Rows from a dataset
....................

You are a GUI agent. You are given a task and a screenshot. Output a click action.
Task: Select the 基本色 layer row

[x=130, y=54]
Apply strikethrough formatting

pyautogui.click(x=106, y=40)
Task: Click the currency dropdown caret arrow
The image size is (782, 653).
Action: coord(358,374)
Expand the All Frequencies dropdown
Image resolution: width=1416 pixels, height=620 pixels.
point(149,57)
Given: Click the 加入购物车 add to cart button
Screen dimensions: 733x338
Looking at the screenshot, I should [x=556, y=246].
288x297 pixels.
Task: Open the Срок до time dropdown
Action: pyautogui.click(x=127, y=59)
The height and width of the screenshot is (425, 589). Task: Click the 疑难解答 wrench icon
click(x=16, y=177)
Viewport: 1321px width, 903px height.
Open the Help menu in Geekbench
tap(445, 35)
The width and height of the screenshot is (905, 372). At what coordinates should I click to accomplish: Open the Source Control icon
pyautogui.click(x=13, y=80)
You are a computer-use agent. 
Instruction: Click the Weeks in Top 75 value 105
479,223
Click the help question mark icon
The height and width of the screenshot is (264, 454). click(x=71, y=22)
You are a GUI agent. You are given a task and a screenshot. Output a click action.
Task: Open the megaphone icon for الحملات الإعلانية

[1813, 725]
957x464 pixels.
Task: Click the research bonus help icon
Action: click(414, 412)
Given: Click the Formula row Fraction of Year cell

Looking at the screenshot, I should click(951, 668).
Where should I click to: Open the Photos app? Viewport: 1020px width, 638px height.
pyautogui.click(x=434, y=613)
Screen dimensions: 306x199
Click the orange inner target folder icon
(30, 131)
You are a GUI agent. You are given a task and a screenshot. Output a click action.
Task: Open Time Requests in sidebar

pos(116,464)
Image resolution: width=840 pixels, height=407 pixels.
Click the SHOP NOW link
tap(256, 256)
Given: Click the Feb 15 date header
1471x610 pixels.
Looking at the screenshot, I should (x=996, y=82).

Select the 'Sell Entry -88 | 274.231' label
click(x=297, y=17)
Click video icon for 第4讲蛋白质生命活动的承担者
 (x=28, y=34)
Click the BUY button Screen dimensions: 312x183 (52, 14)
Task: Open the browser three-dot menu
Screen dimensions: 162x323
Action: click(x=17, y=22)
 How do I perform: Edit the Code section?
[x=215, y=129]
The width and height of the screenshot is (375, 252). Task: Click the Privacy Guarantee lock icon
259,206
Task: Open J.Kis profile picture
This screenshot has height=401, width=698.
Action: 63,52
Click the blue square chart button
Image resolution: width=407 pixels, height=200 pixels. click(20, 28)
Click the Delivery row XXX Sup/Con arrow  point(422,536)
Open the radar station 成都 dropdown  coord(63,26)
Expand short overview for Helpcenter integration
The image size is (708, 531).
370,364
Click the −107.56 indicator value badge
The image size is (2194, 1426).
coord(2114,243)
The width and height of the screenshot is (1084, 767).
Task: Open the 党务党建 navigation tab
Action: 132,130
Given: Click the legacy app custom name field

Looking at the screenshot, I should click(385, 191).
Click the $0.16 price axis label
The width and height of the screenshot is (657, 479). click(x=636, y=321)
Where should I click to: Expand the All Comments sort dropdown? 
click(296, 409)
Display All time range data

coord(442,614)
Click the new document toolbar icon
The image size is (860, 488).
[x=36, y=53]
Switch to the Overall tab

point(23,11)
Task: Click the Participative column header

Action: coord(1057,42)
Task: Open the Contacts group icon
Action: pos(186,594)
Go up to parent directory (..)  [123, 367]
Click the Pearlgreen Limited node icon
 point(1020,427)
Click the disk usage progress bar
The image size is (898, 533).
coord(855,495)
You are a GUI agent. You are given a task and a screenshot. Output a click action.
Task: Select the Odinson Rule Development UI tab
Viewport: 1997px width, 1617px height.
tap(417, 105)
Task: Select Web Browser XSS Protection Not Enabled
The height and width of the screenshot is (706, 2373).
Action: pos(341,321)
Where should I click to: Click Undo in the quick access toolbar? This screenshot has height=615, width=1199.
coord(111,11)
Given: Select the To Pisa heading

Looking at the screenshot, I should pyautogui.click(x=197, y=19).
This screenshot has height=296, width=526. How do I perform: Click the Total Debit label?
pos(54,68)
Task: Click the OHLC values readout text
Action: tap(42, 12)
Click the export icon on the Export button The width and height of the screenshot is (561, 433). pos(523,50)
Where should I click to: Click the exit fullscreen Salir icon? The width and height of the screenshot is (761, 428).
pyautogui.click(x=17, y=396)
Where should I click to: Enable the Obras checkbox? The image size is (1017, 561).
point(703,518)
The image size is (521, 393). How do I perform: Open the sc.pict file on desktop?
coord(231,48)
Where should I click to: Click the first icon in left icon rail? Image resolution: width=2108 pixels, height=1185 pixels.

....................

[GIVEN EXERCISE] Can you format all the lines of this material as a JSON list of strings, with one string for each line and blank lines left out?

[SOLUTION TO THE EXERCISE]
[
  "You are a GUI agent. You are given a task and a screenshot. Output a click action.",
  "Task: Select the 基本色 layer row",
  "[x=130, y=54]",
  "Apply strikethrough formatting",
  "pyautogui.click(x=106, y=40)",
  "Task: Click the currency dropdown caret arrow",
  "The image size is (782, 653).",
  "Action: coord(358,374)",
  "Expand the All Frequencies dropdown",
  "Image resolution: width=1416 pixels, height=620 pixels.",
  "point(149,57)",
  "Given: Click the 加入购物车 add to cart button",
  "Screen dimensions: 733x338",
  "Looking at the screenshot, I should [x=556, y=246].",
  "288x297 pixels.",
  "Task: Open the Срок до time dropdown",
  "Action: pyautogui.click(x=127, y=59)",
  "The height and width of the screenshot is (425, 589). Task: Click the 疑难解答 wrench icon",
  "click(x=16, y=177)",
  "Viewport: 1321px width, 903px height.",
  "Open the Help menu in Geekbench",
  "tap(445, 35)",
  "The width and height of the screenshot is (905, 372). At what coordinates should I click to accomplish: Open the Source Control icon",
  "pyautogui.click(x=13, y=80)",
  "You are a computer-use agent. ",
  "Instruction: Click the Weeks in Top 75 value 105",
  "479,223",
  "Click the help question mark icon",
  "The height and width of the screenshot is (264, 454). click(x=71, y=22)",
  "You are a GUI agent. You are given a task and a screenshot. Output a click action.",
  "Task: Open the megaphone icon for الحملات الإعلانية",
  "[1813, 725]",
  "957x464 pixels.",
  "Task: Click the research bonus help icon",
  "Action: click(414, 412)",
  "Given: Click the Formula row Fraction of Year cell",
  "Looking at the screenshot, I should click(951, 668).",
  "Where should I click to: Open the Photos app? Viewport: 1020px width, 638px height.",
  "pyautogui.click(x=434, y=613)",
  "Screen dimensions: 306x199",
  "Click the orange inner target folder icon",
  "(30, 131)",
  "You are a GUI agent. You are given a task and a screenshot. Output a click action.",
  "Task: Open Time Requests in sidebar",
  "pos(116,464)",
  "Image resolution: width=840 pixels, height=407 pixels.",
  "Click the SHOP NOW link",
  "tap(256, 256)",
  "Given: Click the Feb 15 date header",
  "1471x610 pixels.",
  "Looking at the screenshot, I should (x=996, y=82).",
  "Select the 'Sell Entry -88 | 274.231' label",
  "click(x=297, y=17)",
  "Click video icon for 第4讲蛋白质生命活动的承担者",
  " (x=28, y=34)",
  "Click the BUY button Screen dimensions: 312x183 (52, 14)",
  "Task: Open the browser three-dot menu",
  "Screen dimensions: 162x323",
  "Action: click(x=17, y=22)",
  " How do I perform: Edit the Code section?",
  "[x=215, y=129]",
  "The width and height of the screenshot is (375, 252). Task: Click the Privacy Guarantee lock icon",
  "259,206",
  "Task: Open J.Kis profile picture",
  "This screenshot has height=401, width=698.",
  "Action: 63,52",
  "Click the blue square chart button",
  "Image resolution: width=407 pixels, height=200 pixels. click(20, 28)",
  "Click the Delivery row XXX Sup/Con arrow  point(422,536)",
  "Open the radar station 成都 dropdown  coord(63,26)",
  "Expand short overview for Helpcenter integration",
  "The image size is (708, 531).",
  "370,364",
  "Click the −107.56 indicator value badge",
  "The image size is (2194, 1426).",
  "coord(2114,243)",
  "The width and height of the screenshot is (1084, 767).",
  "Task: Open the 党务党建 navigation tab",
  "Action: 132,130",
  "Given: Click the legacy app custom name field",
  "Looking at the screenshot, I should click(385, 191).",
  "Click the $0.16 price axis label",
  "The width and height of the screenshot is (657, 479). click(x=636, y=321)",
  "Where should I click to: Expand the All Comments sort dropdown? ",
  "click(296, 409)",
  "Display All time range data",
  "coord(442,614)",
  "Click the new document toolbar icon",
  "The image size is (860, 488).",
  "[x=36, y=53]",
  "Switch to the Overall tab",
  "point(23,11)",
  "Task: Click the Participative column header",
  "Action: coord(1057,42)",
  "Task: Open the Contacts group icon",
  "Action: pos(186,594)",
  "Go up to parent directory (..)  [123, 367]",
  "Click the Pearlgreen Limited node icon",
  " point(1020,427)",
  "Click the disk usage progress bar",
  "The image size is (898, 533).",
  "coord(855,495)",
  "You are a GUI agent. You are given a task and a screenshot. Output a click action.",
  "Task: Select the Odinson Rule Development UI tab",
  "Viewport: 1997px width, 1617px height.",
  "tap(417, 105)",
  "Task: Select Web Browser XSS Protection Not Enabled",
  "The height and width of the screenshot is (706, 2373).",
  "Action: pos(341,321)",
  "Where should I click to: Click Undo in the quick access toolbar? This screenshot has height=615, width=1199.",
  "coord(111,11)",
  "Given: Select the To Pisa heading",
  "Looking at the screenshot, I should pyautogui.click(x=197, y=19).",
  "This screenshot has height=296, width=526. How do I perform: Click the Total Debit label?",
  "pos(54,68)",
  "Task: Click the OHLC values readout text",
  "Action: tap(42, 12)",
  "Click the export icon on the Export button The width and height of the screenshot is (561, 433). pos(523,50)",
  "Where should I click to: Click the exit fullscreen Salir icon? The width and height of the screenshot is (761, 428).",
  "pyautogui.click(x=17, y=396)",
  "Where should I click to: Enable the Obras checkbox? The image size is (1017, 561).",
  "point(703,518)",
  "The image size is (521, 393). How do I perform: Open the sc.pict file on desktop?",
  "coord(231,48)",
  "Where should I click to: Click the first icon in left icon rail? Image resolution: width=2108 pixels, height=1185 pixels."
]